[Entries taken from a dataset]
>> Begin
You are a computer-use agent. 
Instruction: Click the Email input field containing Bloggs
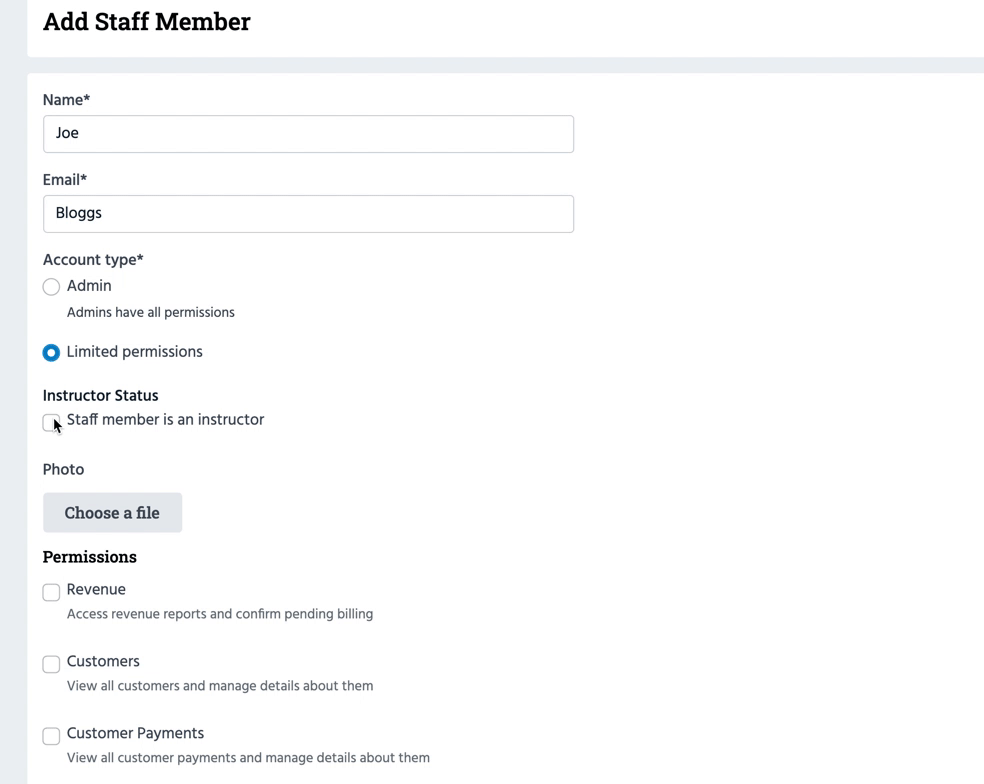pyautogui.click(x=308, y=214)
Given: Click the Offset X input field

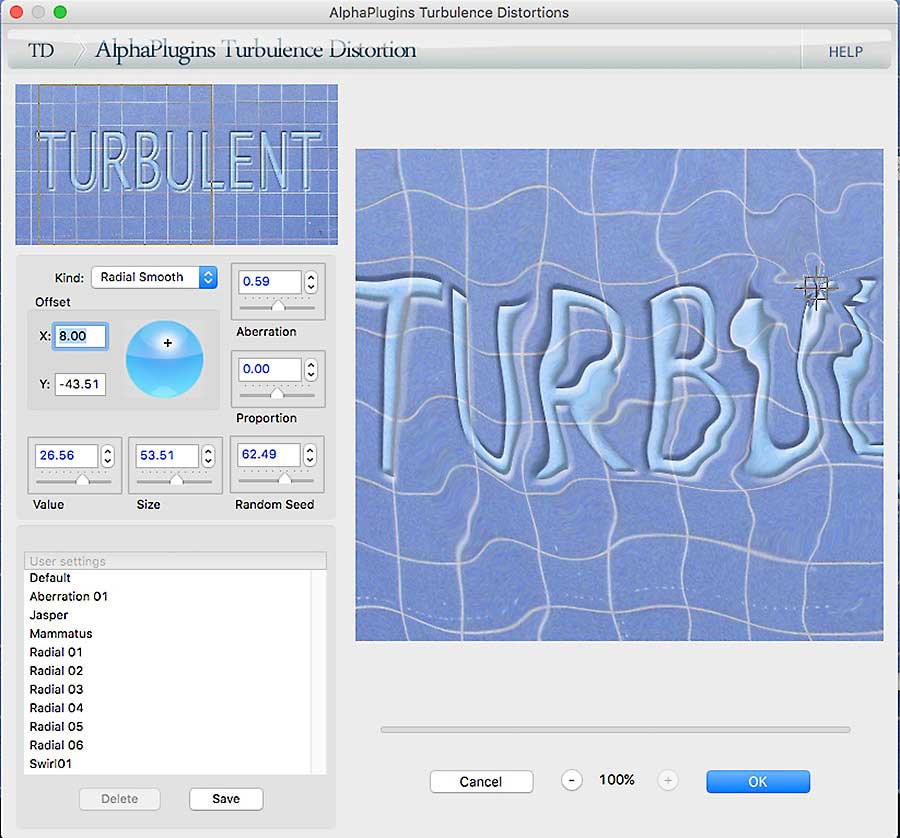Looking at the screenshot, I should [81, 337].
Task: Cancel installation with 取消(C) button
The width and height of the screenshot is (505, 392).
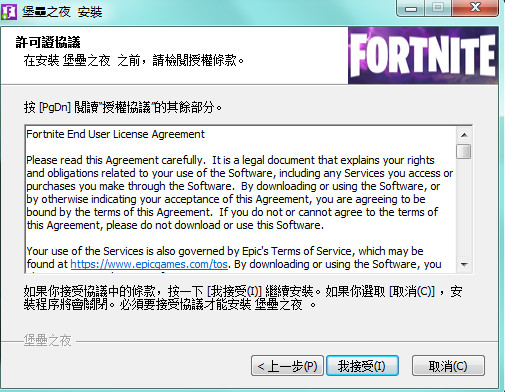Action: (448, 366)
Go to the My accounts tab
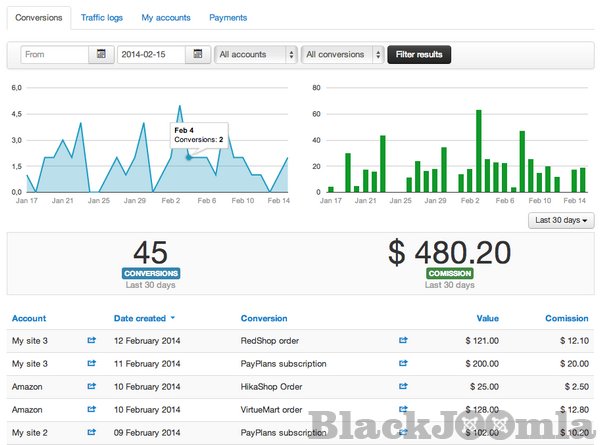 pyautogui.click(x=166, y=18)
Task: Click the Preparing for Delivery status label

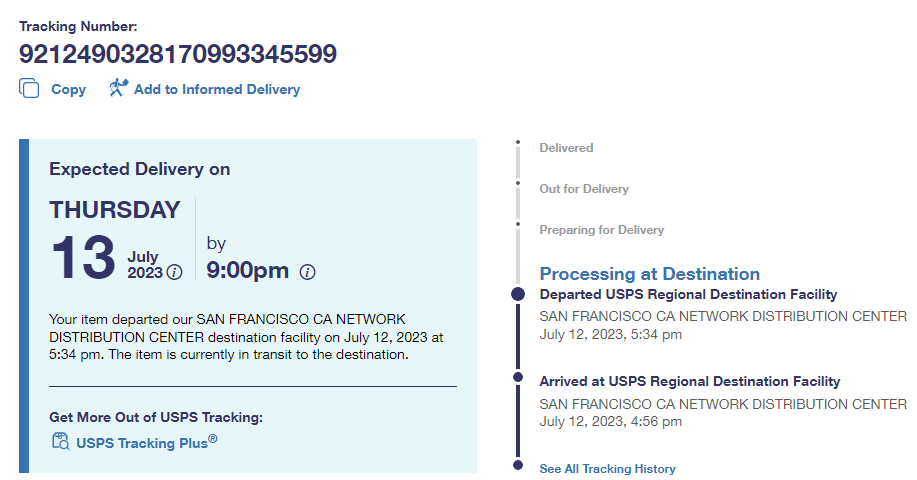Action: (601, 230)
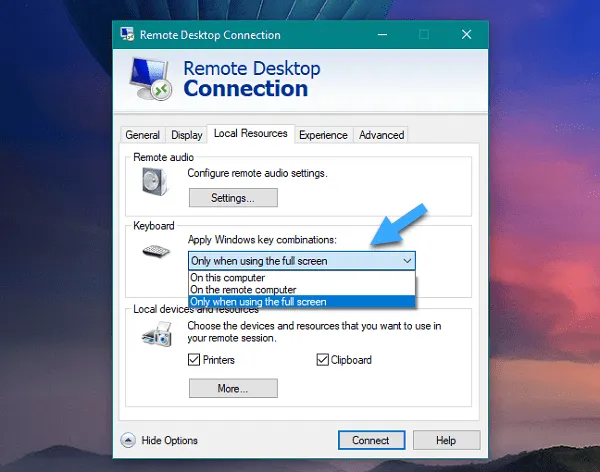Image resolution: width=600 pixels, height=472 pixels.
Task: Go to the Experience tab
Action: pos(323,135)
>> End
## TASK STATEMENT
Set down every one of the lines above word for word, leaving out the pictures.

## EXERCISE ANSWER
You are a computer-use agent. 
Instruction: Click the Email input field containing Bloggs
pyautogui.click(x=308, y=214)
Given: Click the Offset X input field

Looking at the screenshot, I should [81, 337].
Task: Cancel installation with 取消(C) button
The width and height of the screenshot is (505, 392).
Action: (448, 366)
Go to the My accounts tab
 pyautogui.click(x=166, y=18)
Task: Click the Preparing for Delivery status label

Action: (601, 230)
Image resolution: width=600 pixels, height=472 pixels.
Task: Go to the Experience tab
Action: pos(323,135)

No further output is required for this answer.